Tarefa proposta
Reproduza sem alterações o trecho do texto abaixo sobre a masculinidade negra que começa em "O que vocês" e vai até "feminismo negro inclusive.", incluindo essas palavras.

Texto a ler
----------------
Feminismo Negro e a Miopia Sobre a Masculinidade Negra

Qual é e de onde vem essa masculinidade negra que você conhece? O que você conhece do homem negro?

Táíwò Òkòtó
6 min readFeb 17, 2019

O que vocês conhecem do homem negro? Vou dizer: nada! Ou muito pouco. Bem pouquinho mesmo. O problema da discussão da masculinidade que vem se levantando agora é que ela parte de um conhecimento de masculinidade por apontamento, por denúncia, muito influenciado por uma teoria onde o homem é o outro. Pra piorar, essa denúncia vem bastante viciada, com o vício do racismo. Aí pergunto: qual a masculinidade negra que você conhece? A partir de quem você a conhece? É de exaltação?! Não!! Sempre de denúncia! Mas como você sobrevive a mais de 500 anos de massacre direcionado primeiramente a corpos masculinos e não tem nada de positivo? Como pode isso? Alguma coisa errada não tá certa por aqui, e tem nome: feminismo, feminismo negro inclusive.
----------------
Dados fornecidos
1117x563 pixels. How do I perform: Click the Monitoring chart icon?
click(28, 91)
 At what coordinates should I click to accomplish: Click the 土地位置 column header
----------------
Resposta abaixo
O que vocês conhecem do homem negro? Vou dizer: nada! Ou muito pouco. Bem pouquinho mesmo. O problema da discussão da masculinidade que vem se levantando agora é que ela parte de um conhecimento de masculinidade por apontamento, por denúncia, muito influenciado por uma teoria onde o homem é o outro. Pra piorar, essa denúncia vem bastante viciada, com o vício do racismo. Aí pergunto: qual a masculinidade negra que você conhece? A partir de quem você a conhece? É de exaltação?! Não!! Sempre de denúncia! Mas como você sobrevive a mais de 500 anos de massacre direcionado primeiramente a corpos masculinos e não tem nada de positivo? Como pode isso? Alguma coisa errada não tá certa por aqui, e tem nome: feminismo, feminismo negro inclusive.